The problem of Your Momma is not restricted to Your Momma; it's basically any circumstances where someone has a deep-seated emotional tie to what is, on the whole, a circumstance that is either a) really, really rare or b) so personally painful that they are blind to the idea that other circumstances might be even worse. It doesn't have to be Your Momma; it could be Your Body, or Your High School Experience, or Your Sexuality. Regardless, the Your X issue really makes it difficult to carry on rational debates.

Because every debate, at its core, has to involve generalizations. That's because the really good debates, the ones that can't get settled, involve people, and people are such a multifaceted array of personalities that you cannot come up with any set of circumstances we could inflict upon the planet that would make every last human being happy. No matter what you did successfully, someone would gripe.

Thus, the best we can do is try to discuss what's going to make the vast majority happy. This involves discussing the things that will, in general, encourage people to make good decisions and finding the things that are bad decisions. That's tricky enough as it is, especially given that trying to find that majority and then discuss what's going to motivate/thrill them is a task that's almost impossible for humans and their small-numbers minds to encompass.

But it gets more difficult when you have people who are clearly from a background that's exceptional who cannot recognize that ("My mother was a single, paraplegic, out-of-work leper, and how dare you say that mothers like that are unlikely to provide a decent home for their kids?"), then you're placed in a position where you're not debating with them - you're debating with a formative event in their lives.

So it's almost always impossible to get across the point that "Look, what happened to you isn't what usually happens to people in that circumstance" (or worse, "What happened to you is indeed very terrible, but other people in even more horrible situations may have had it worse") without triggering all sorts of emotional landmines.

You're dealing with the core experiences that have shaped people.

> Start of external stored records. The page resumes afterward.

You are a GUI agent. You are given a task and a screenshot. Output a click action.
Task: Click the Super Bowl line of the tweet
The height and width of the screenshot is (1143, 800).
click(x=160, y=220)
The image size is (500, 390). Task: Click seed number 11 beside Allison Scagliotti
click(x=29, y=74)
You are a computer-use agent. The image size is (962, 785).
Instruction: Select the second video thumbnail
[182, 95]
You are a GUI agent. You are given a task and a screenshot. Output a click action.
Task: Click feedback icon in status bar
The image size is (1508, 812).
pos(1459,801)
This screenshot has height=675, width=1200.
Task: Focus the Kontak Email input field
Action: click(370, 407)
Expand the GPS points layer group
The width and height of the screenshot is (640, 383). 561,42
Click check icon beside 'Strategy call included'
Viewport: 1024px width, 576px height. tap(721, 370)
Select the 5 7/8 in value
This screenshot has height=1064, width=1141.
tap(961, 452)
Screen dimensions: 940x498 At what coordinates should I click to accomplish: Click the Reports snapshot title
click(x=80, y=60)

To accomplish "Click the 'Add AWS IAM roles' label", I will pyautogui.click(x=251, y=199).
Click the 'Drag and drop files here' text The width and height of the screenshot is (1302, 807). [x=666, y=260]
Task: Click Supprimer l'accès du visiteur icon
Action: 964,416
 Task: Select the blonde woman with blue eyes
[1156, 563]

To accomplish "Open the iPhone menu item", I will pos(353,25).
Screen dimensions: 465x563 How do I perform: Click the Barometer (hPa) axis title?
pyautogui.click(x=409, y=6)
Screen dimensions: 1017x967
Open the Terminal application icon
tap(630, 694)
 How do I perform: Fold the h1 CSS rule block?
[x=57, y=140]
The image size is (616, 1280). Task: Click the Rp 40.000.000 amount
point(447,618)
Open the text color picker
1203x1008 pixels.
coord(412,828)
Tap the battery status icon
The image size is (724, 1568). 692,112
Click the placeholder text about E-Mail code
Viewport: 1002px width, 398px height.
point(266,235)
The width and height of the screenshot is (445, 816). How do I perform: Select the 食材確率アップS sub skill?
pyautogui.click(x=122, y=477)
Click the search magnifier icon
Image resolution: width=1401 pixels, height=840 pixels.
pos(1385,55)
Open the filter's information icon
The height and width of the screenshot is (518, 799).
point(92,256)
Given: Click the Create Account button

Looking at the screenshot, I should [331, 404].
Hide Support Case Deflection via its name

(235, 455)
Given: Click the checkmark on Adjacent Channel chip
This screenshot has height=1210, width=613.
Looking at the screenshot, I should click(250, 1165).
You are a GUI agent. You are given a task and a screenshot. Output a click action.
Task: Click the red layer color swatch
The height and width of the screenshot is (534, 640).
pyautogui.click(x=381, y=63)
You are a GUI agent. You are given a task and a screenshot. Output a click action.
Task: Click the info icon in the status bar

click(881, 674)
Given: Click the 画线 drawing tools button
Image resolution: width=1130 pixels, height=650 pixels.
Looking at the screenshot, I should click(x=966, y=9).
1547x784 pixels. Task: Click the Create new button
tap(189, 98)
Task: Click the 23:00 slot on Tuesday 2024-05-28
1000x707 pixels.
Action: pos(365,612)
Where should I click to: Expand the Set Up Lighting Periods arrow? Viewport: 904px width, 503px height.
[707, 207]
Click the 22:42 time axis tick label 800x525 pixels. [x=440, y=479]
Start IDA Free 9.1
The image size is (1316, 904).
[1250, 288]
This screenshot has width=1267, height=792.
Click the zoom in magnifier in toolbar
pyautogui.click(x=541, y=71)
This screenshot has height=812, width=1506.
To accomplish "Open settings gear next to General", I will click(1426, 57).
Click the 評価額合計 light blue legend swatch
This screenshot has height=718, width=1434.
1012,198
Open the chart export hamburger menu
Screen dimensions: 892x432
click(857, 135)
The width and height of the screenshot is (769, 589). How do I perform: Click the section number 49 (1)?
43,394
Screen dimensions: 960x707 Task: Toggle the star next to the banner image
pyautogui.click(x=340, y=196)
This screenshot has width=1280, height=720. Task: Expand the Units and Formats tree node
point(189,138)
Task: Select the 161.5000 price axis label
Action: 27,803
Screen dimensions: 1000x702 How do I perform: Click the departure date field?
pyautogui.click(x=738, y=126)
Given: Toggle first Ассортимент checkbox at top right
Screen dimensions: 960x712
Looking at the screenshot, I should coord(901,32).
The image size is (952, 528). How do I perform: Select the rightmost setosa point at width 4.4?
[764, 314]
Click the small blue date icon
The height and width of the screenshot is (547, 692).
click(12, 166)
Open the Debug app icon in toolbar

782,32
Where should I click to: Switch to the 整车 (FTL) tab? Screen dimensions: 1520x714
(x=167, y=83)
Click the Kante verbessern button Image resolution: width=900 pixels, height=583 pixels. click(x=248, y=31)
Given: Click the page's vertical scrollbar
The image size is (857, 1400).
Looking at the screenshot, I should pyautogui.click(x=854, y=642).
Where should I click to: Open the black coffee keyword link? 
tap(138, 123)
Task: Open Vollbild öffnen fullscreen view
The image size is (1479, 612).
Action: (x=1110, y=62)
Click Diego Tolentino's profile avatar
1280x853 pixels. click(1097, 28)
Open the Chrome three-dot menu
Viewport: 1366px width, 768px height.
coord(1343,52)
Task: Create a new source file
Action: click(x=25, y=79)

If someone feels good about themselves out of the gate and their Momma was a devout Christian who taught them the Bible, well, Christianity is very likely to be something that person feels that every right-thinking household should have. And if someone spent years recovering from the wreckage of their childhood and their Momma was a devout Christian who taught them the Bible, well, they're quite likely to be convinced that Christianity is a plague upon the Earth. And neither one is likely to acknowledge the pros of the other side and the cons of their own.

I'm not sure that's entirely bad. Our personal reaction to things is the only way we can analyze the world. A society of people who quoted statistics, ignoring their own personal experience, would be inhuman and rather creepy. And the fact that marginalized peoples - who, horrifyingly, are often told that their experiences are not only fringe cases, but do not even exist because majority idiots often believe that a minority existence is some kind of illusion that doesn't really happen - use this furor to push their way into the mainstream means that Your Momma has some good power behind it, too. Sometimes, that exceptional experience needs to be highlighted even if it's not the norm. (Sometimes because it's not the norm.)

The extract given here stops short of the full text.